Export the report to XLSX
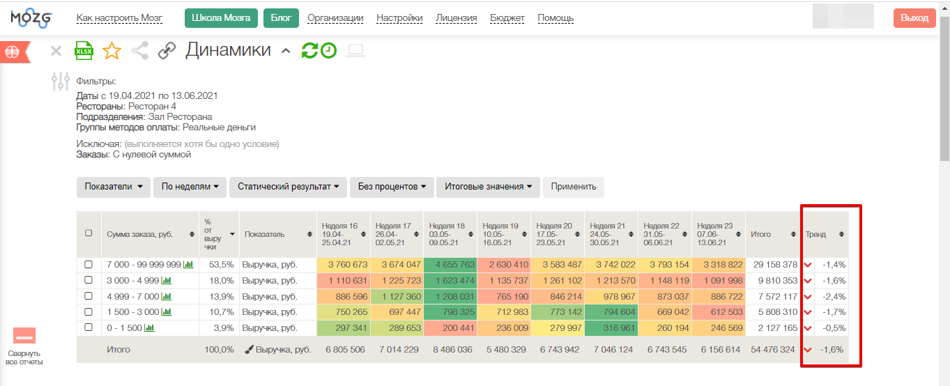 [x=84, y=51]
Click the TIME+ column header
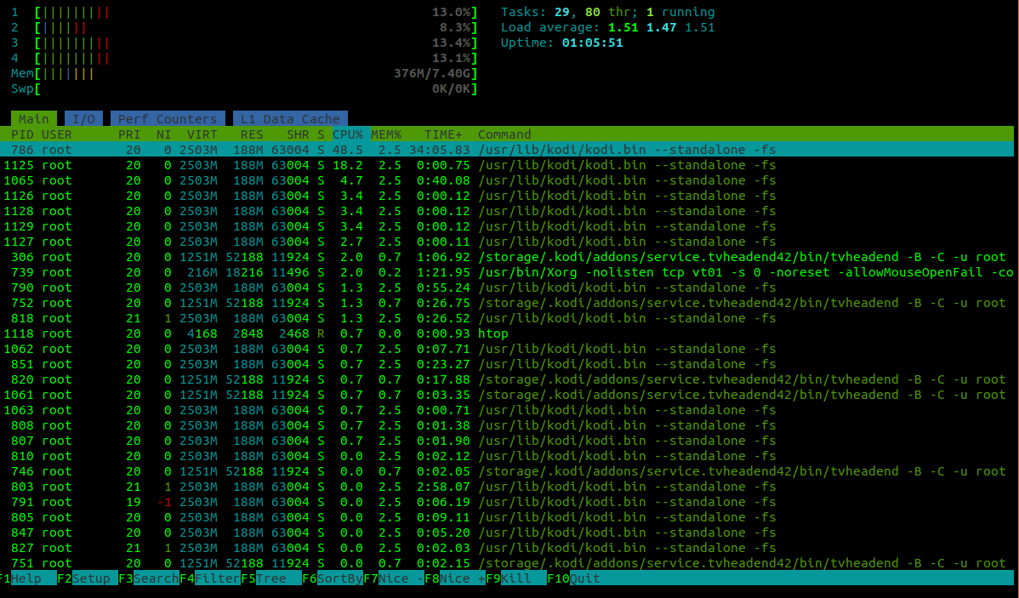Screen dimensions: 1019x598 [443, 134]
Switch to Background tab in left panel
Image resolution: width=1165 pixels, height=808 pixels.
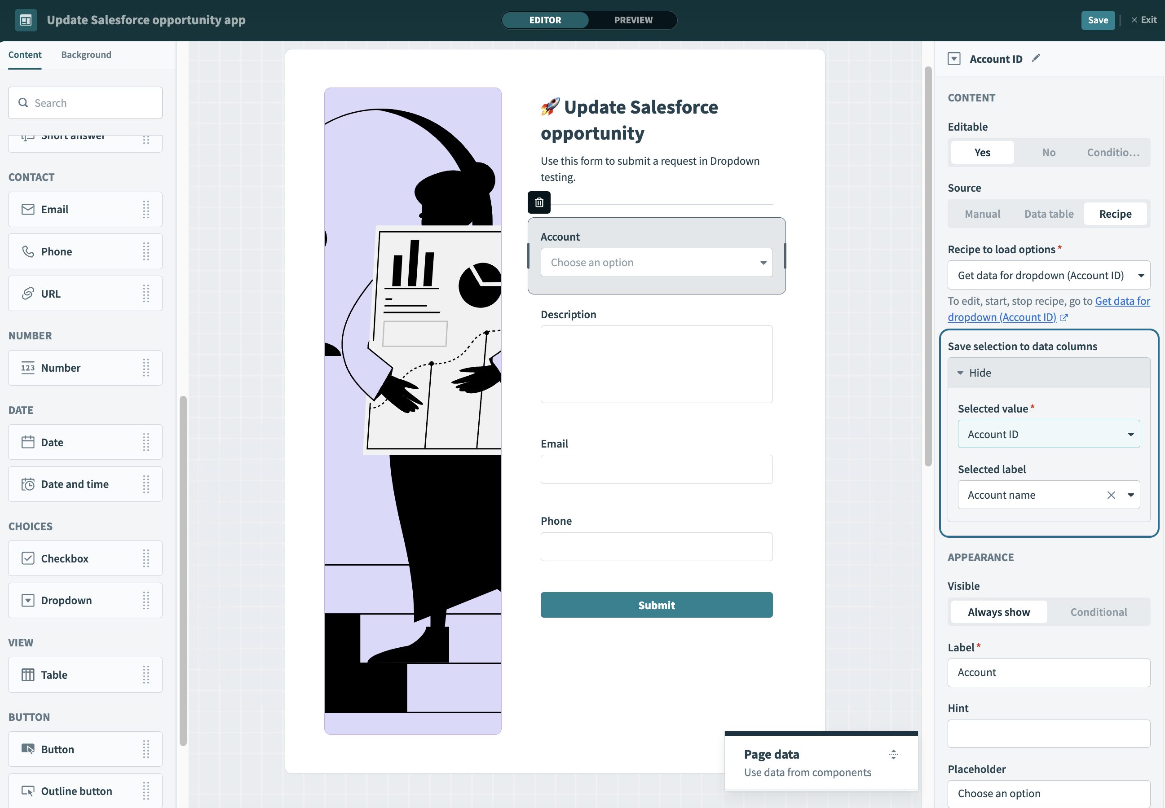click(x=86, y=54)
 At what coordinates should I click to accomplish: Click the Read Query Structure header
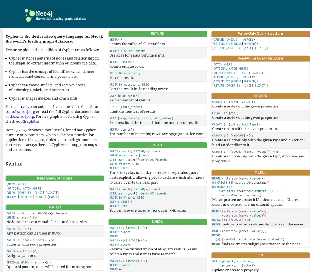[x=55, y=178]
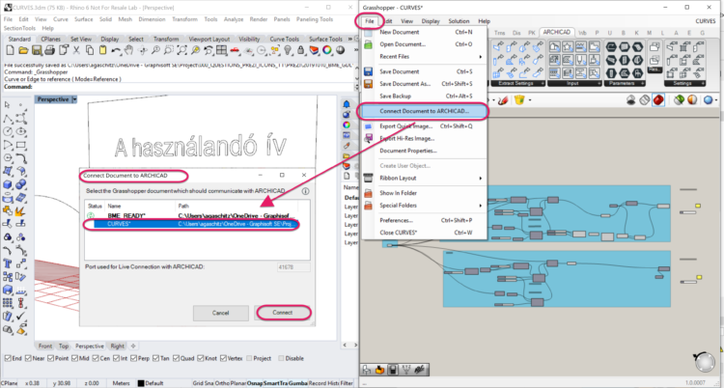Viewport: 724px width, 388px height.
Task: Choose Connect Document to ARCHICAD menu entry
Action: pyautogui.click(x=424, y=111)
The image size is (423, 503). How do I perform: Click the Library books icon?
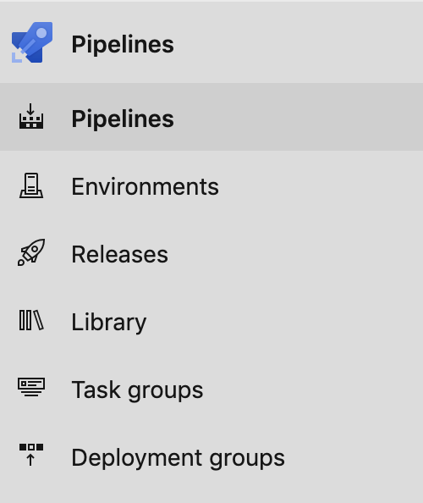[31, 320]
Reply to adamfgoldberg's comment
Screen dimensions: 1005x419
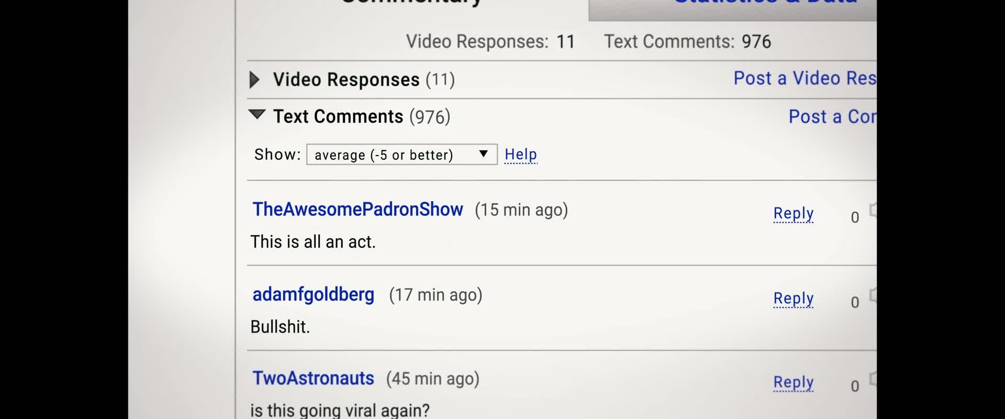[x=794, y=299]
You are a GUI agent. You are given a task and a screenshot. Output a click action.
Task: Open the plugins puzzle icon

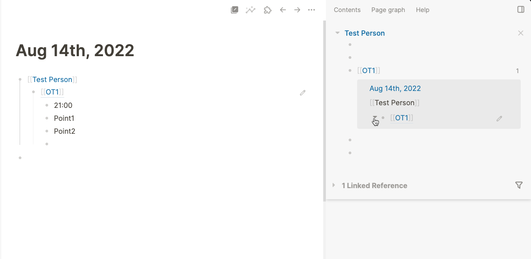click(x=268, y=10)
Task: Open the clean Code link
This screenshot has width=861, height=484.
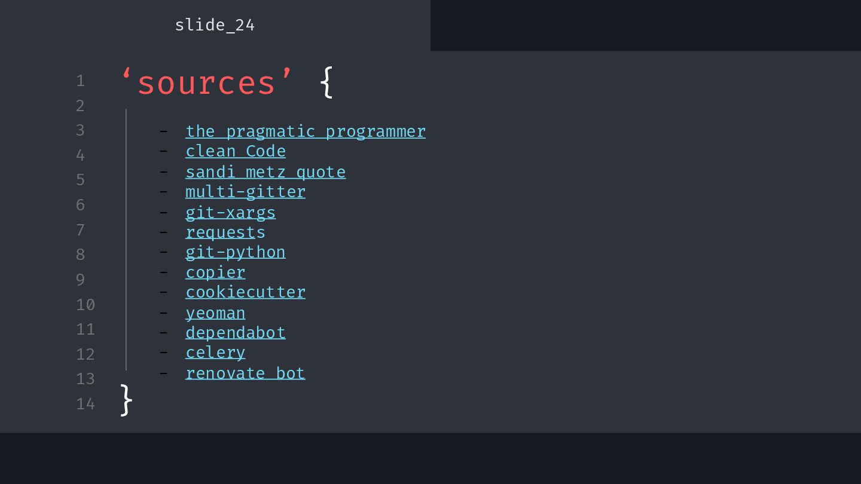Action: 236,151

··········

> _YOUR OBJECTIVE_:
Please restate all of the listing above word for word, with no pictures.

> _ANSWER TO THE PROBLEM_:
Export the report to XLSX
 [x=84, y=51]
Click the TIME+ column header
Screen dimensions: 1019x598 [443, 134]
Switch to Background tab in left panel
Image resolution: width=1165 pixels, height=808 pixels.
click(x=86, y=54)
 At what coordinates should I click to accomplish: Click the Read Query Structure header
[x=55, y=178]
Viewport: 724px width, 388px height.
Task: Choose Connect Document to ARCHICAD menu entry
Action: pyautogui.click(x=424, y=111)
The image size is (423, 503). How do I perform: Click the Library books icon?
[31, 320]
Reply to adamfgoldberg's comment
Screen dimensions: 1005x419
[x=794, y=299]
You are a GUI agent. You are given a task and a screenshot. Output a click action.
Task: Open the plugins puzzle icon

click(x=268, y=10)
Task: Open the clean Code link
This screenshot has width=861, height=484.
Action: 236,151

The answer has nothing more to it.